In 1987 Hironobu Sakaguchi, game director for Final Fantasy, decided he was more suited to storytelling than action, and so began one of the longest running roleplaying game franchises in the world. Twenty-six years and dozens of games later, Final Fantasy X stands out as the deepest and bravest of the series. Why brave? Because it puts religion, a topic usually (and loudly) ignored in video games, smack at the center of its story.

Just how taboo is religion in games? There is a long list of titles, including the original Final Fantasy, that were forced to remove all religious references such as churches and crosses before they could be sold outside Japan, where religion is—and I’m simplifying here—taken less seriously than in many other cultures.

Writing about religion is a real minefield in any medium, mainly because no one has any sense of humor about it. Whatever you say, someone will hate you for it, maybe enough to kill you (ever hear of Salman Rushdie?). My former dentist chastised me when I carried The Da Vinci Code into his office, not because it was woodenly written or intellectually insulting, but because he felt it unfairly maligned the Catholic church.
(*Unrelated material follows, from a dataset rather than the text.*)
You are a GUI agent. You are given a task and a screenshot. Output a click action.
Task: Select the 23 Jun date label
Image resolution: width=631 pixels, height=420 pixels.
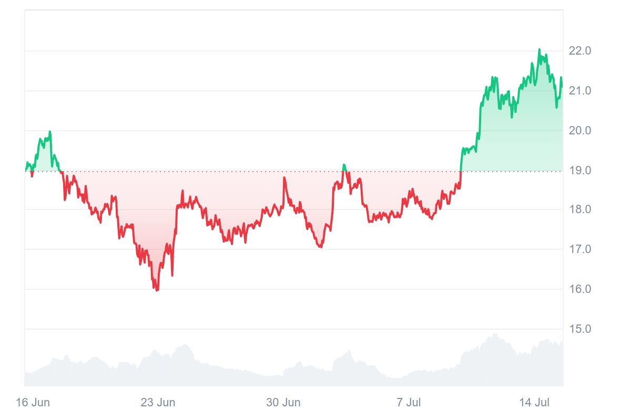(158, 403)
I might have pointed out that the Catholic church didn’t need any help maligning itself in the mid-2000’s, but he was already going to be using needles and drills in my mouth and I didn’t want to give him an excuse to do something even worse.

Final Fantasy X dodges some of the danger by inventing its own religion. Its mythology goes that a thousand years ago a creature named Sin appeared in the form of a giant flying whale monster and began indiscriminately slaughtering whole cities full of people all over the world. Only a single “Summoner,” a woman who could call upon spirits to fight for her, was able to vanquish Sin at the cost of her own life. However, Sin came back a generation later, only to be quieted by the self-sacrifice of yet another Summoner.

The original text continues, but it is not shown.